Foi em 1978, que aconteceu uma grande Assembleia no colégio Santa Maria, e depois um ato na Praça da Sé, em São Paulo, organizado pelo Movimento Custo de Vida. As autodenominadas “mães da periferia” levaram milhares de pessoas às ruas e colheram mais de um milhão e trezentas mil assinaturas que reivindicavam direitos humanos básicos, que foram levadas até as autoridades.
“Tudo isso não aconteceu assim no susto, teve embate, teve discussão, teve encontros, teve enfrentamento, e no meio disso a gente conseguiu creches, escolas, postos de saúde… tudo isso a gente não tinha na periferia, a gente conseguiu através dessa luta e dessa união”
enfatiza Ana Dias.
Mais de 4 décadas depois, a luta e busca por direitos não cessou, e outros movimentos começaram a surgir para combater a carestia e dar seguimento à luta dos Clubes das Mães e do Movimento Custo de Vida. Em dezembro de 2021, durante a pandemia da covid-19, nasceu o “Comitê Contra a Fome e o Desemprego da Zona Sul”, que refez o ato proposto em 1978, e levou as pessoas para um ato público contra a fome e o desemprego no metrô Capão Redondo, no dia 21 de dezembro de 2021.
A motivação para o surgimento do Comitê foi a percepção de que as doações de cestas básicas e marmitas que haviam iniciado no começo da pandemia, já haviam chegado ao fim em muitas comunidades. Um acontecimento impulsionado principalmente pela falta de políticas públicas. Com isso, militantes partidários, Movimento Pelo Direito à Moradia (MDM) e cursinhos pré- vestibulares do território chegaram a uma conclusão:
” ‘Acho que vamos ter que fazer o segundo movimento contra a carestia’. E não é que pegou? Infelizmente pegou. A gente pensou que nunca mais ia ter que fazer isso… mas a gente entendia que precisava dizer pra população que ‘ó, estamos atentos’ ”

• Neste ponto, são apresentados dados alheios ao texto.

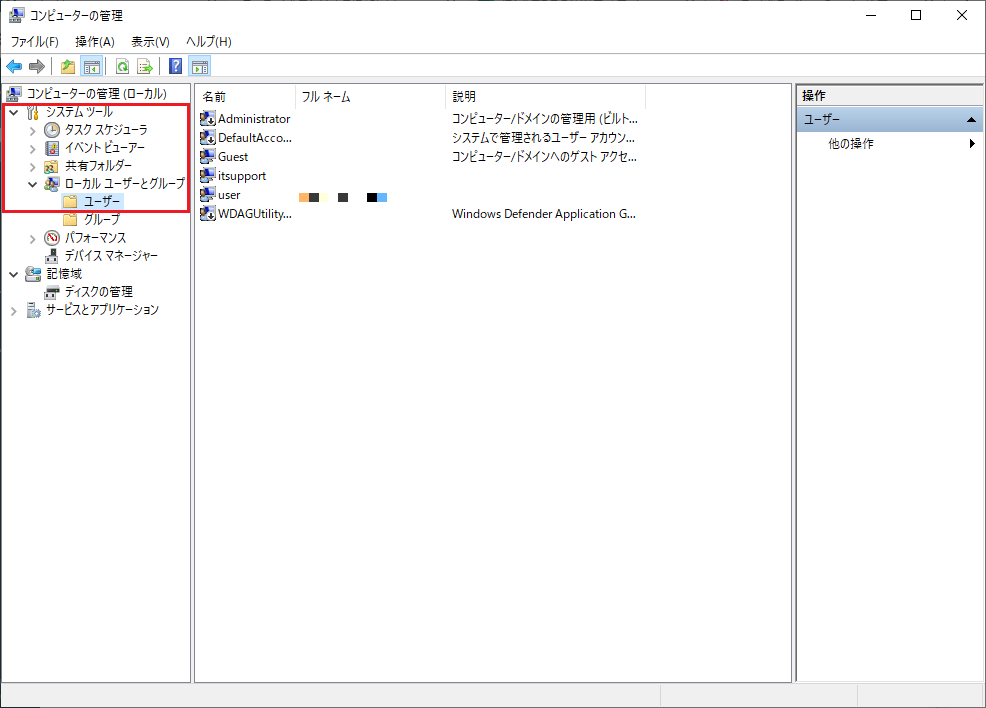Click the Refresh toolbar icon
Image resolution: width=986 pixels, height=708 pixels.
pyautogui.click(x=122, y=67)
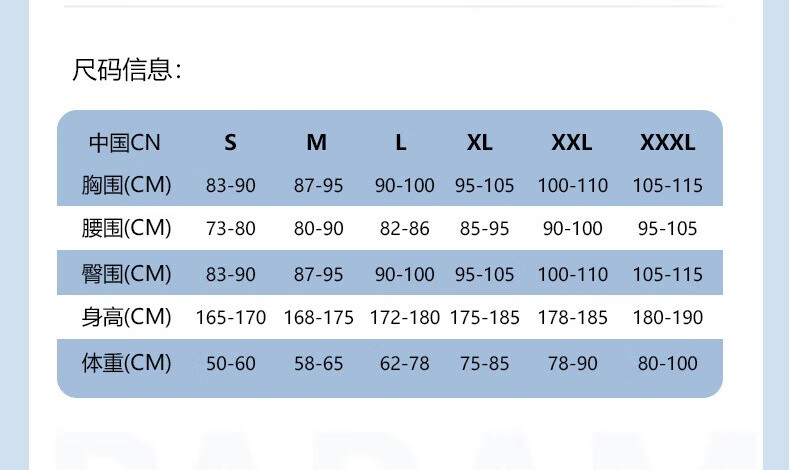The image size is (790, 470).
Task: Click the 胸围(CM) row label
Action: point(126,185)
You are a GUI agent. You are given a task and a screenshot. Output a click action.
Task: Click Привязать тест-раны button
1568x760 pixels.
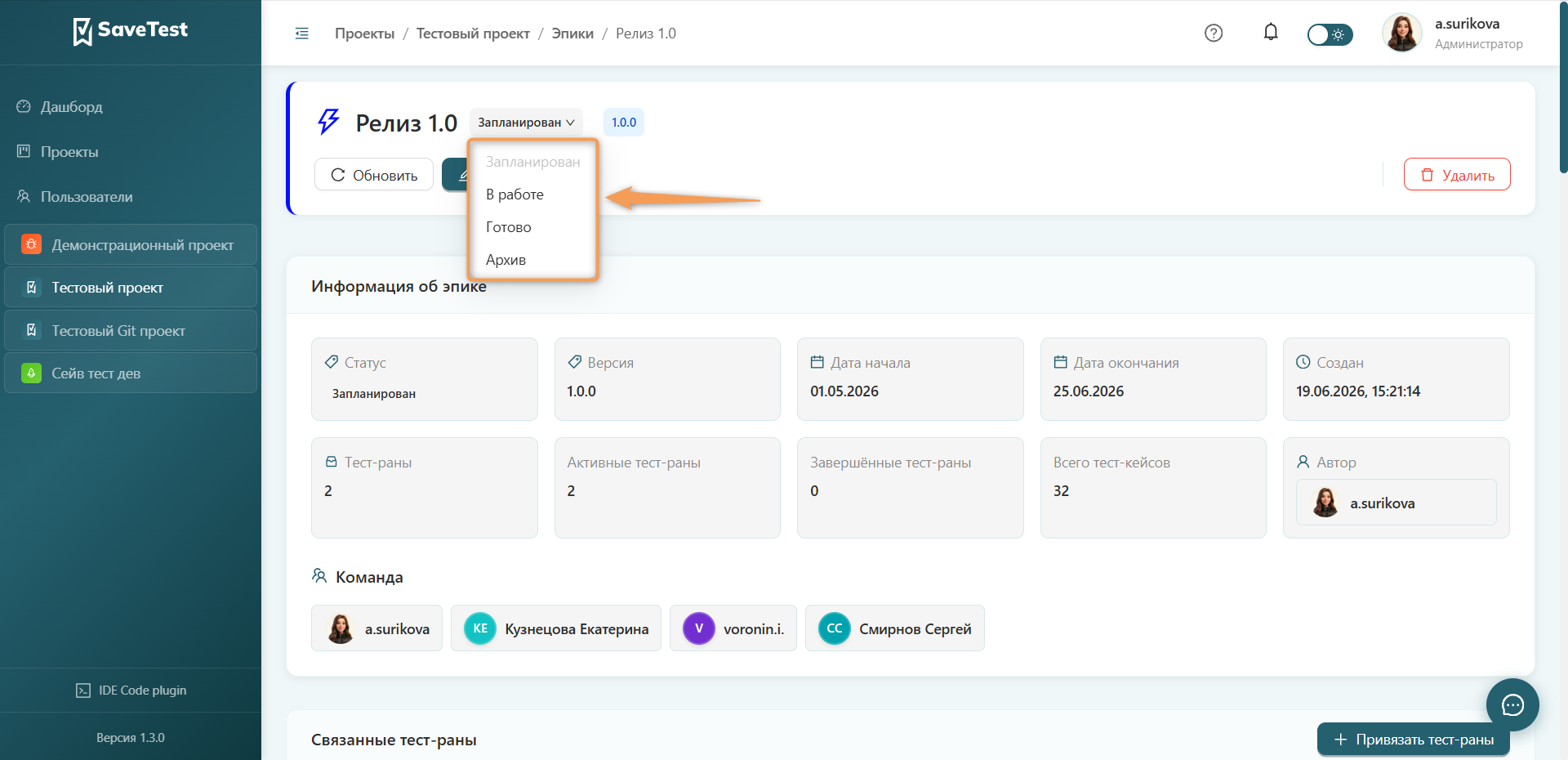[x=1414, y=740]
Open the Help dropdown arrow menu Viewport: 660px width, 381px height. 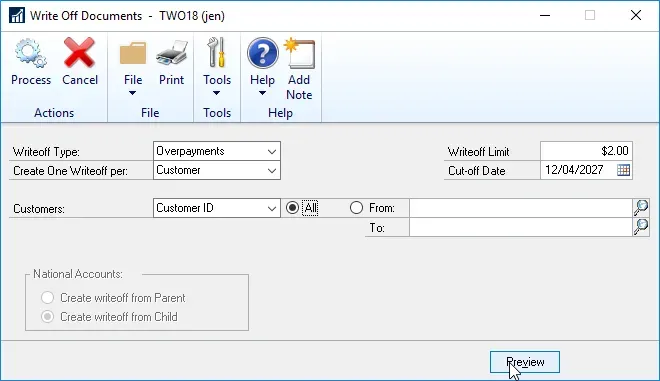[262, 93]
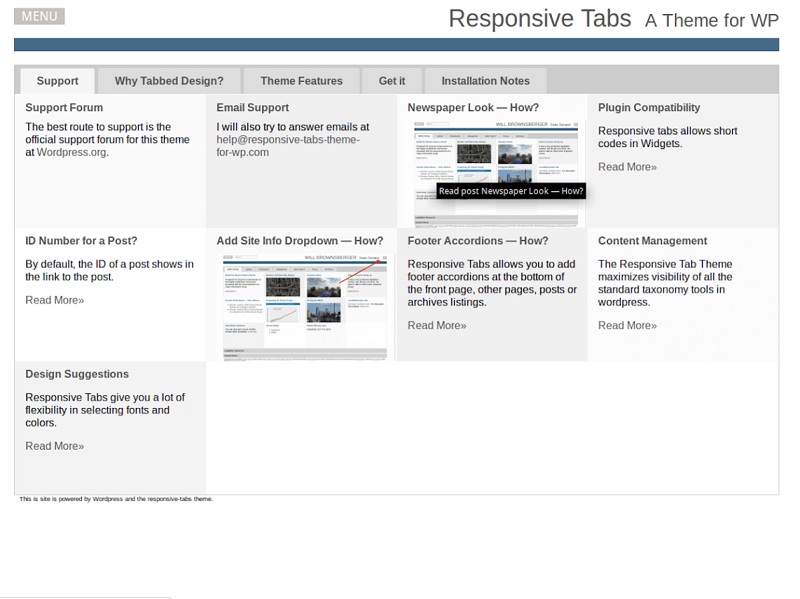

conta Regina Paixão, membra do Comitê.
Desde então, o Comitê tem se organizado para pautar uma vida mais justa para os moradores periféricos da zona sul.
“Os planos do Comitê têm sido se organizar para ocupar vários espaços da cidade que têm condições de construir ações que favoreçam a chegada de cestas para a comunidade como triagem de vagas. Conscientizar de volta a população sobre a agricultura urbana e também queremos responsabilizar os vereadores para se envolverem na pauta e nos apoiarem na pressão e na elaboração de leis que beneficiem a população”, exprime Regina.
Para Regina Paixão, assim como Ana Dias, continuar essa luta é dar voz ao sujeito periférico.
“Na verdade, todos precisam voltar a debater a questão política e a da representação popular. Voltar a ocupar espaços de comissões, plenárias, fóruns e movimentos para poder influenciar na economia e produção, e voltar também às ações contra a miséria e pobreza que incluem o investimento em ações sociais de renda”
ressalta Regina.
“Eu acredito muito na mulher. A mulher tem uma força, uma fé e uma crença. Na periferia é onde o povo sofre mais, sofre violência, fome, desemprego… então esse povo quando ele consegue despertar para fazer alguma coisa, ele nunca mais sai da luta”, conclui Ana dias, que há mais de quatro décadas luta no movimento contra o encarecimento do custo de vida e hoje reforça a importância de novas movimentações frente a desassistência aos territórios periféricos.